* Task description
Please copy the listing below word for word, leaving out the pictures.

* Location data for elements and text
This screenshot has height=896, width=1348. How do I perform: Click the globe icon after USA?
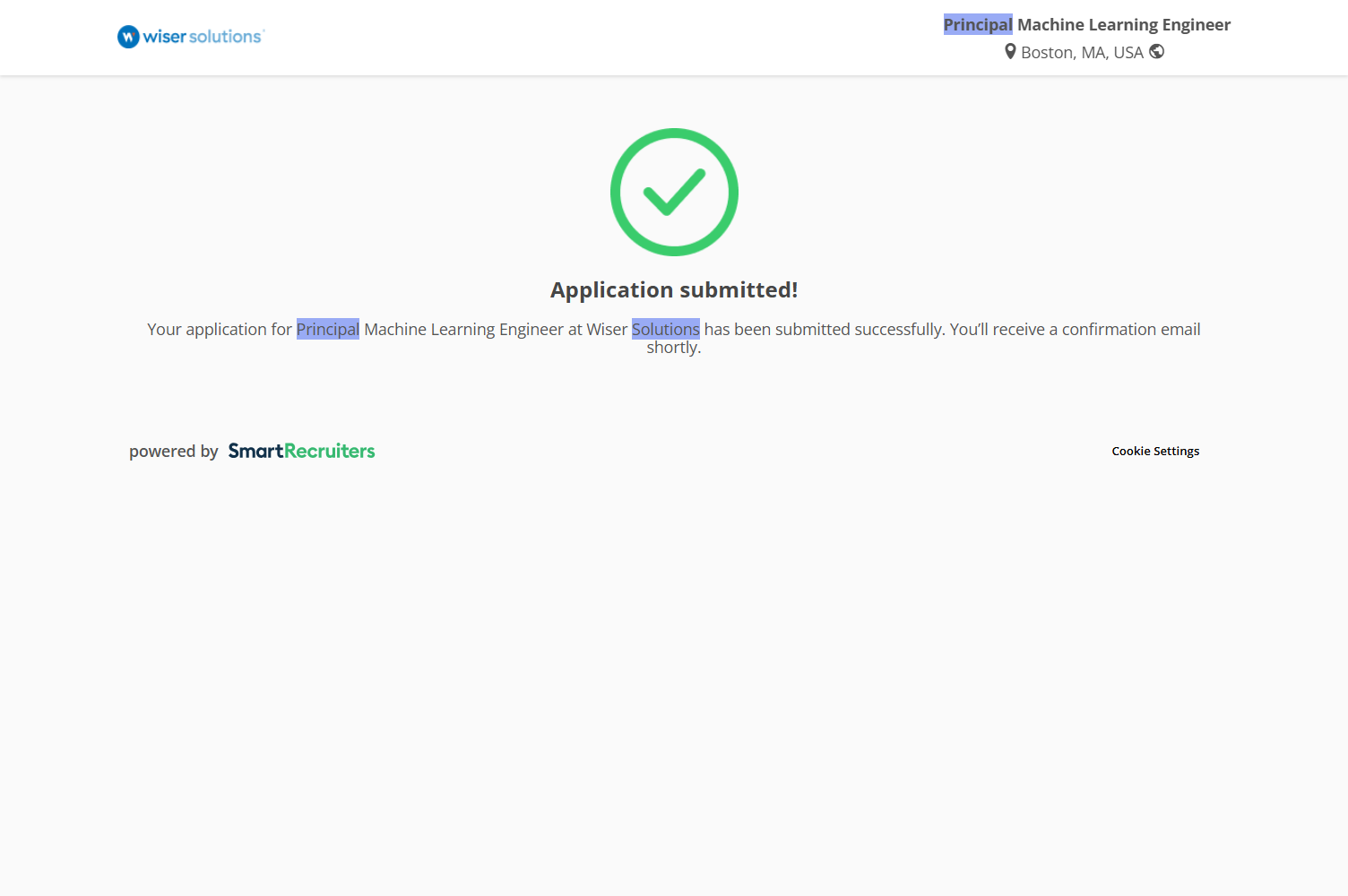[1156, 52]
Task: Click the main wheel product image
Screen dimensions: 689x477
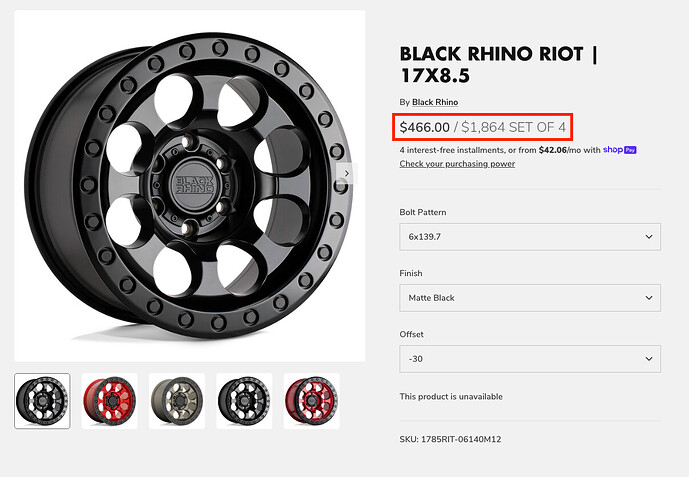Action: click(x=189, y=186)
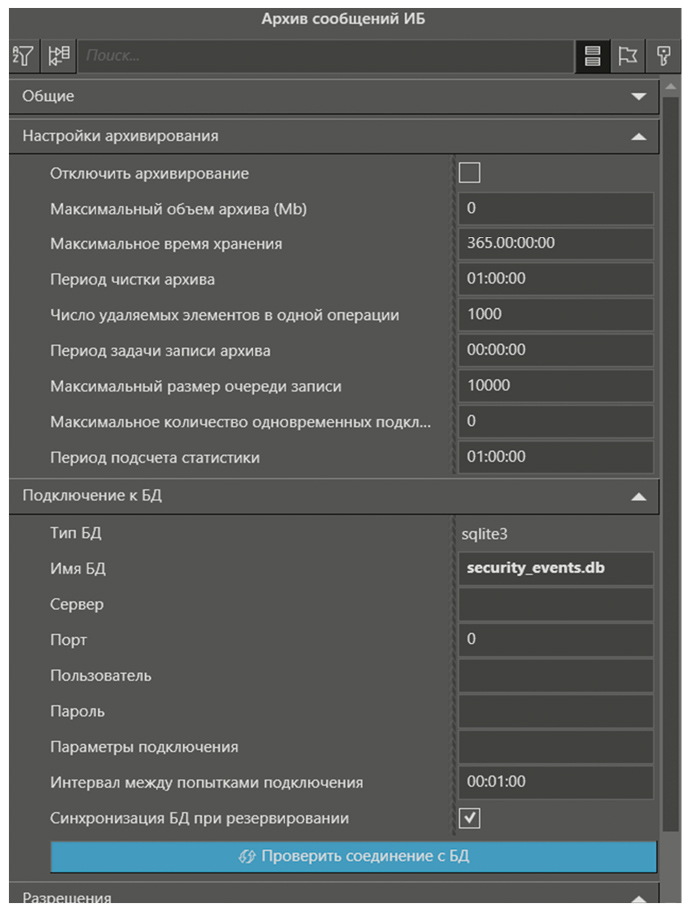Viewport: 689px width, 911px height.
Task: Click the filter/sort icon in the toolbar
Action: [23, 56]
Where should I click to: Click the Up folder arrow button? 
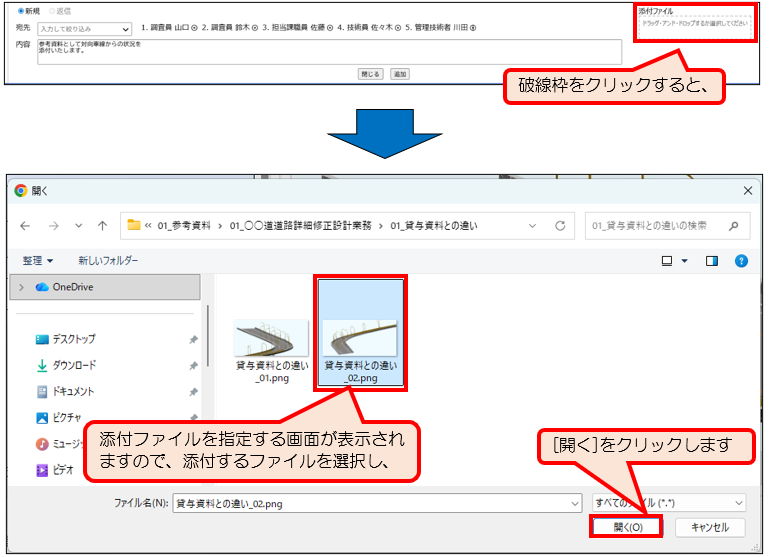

* Answer to this task
This screenshot has height=896, width=1348. How do I perform: Click the globe icon after USA?
[1156, 52]
Task: Click the main wheel product image
Screen dimensions: 689x477
Action: click(x=189, y=186)
Viewport: 689px width, 911px height.
Task: Click the filter/sort icon in the toolbar
Action: [23, 56]
Where should I click to: Click the Up folder arrow button? 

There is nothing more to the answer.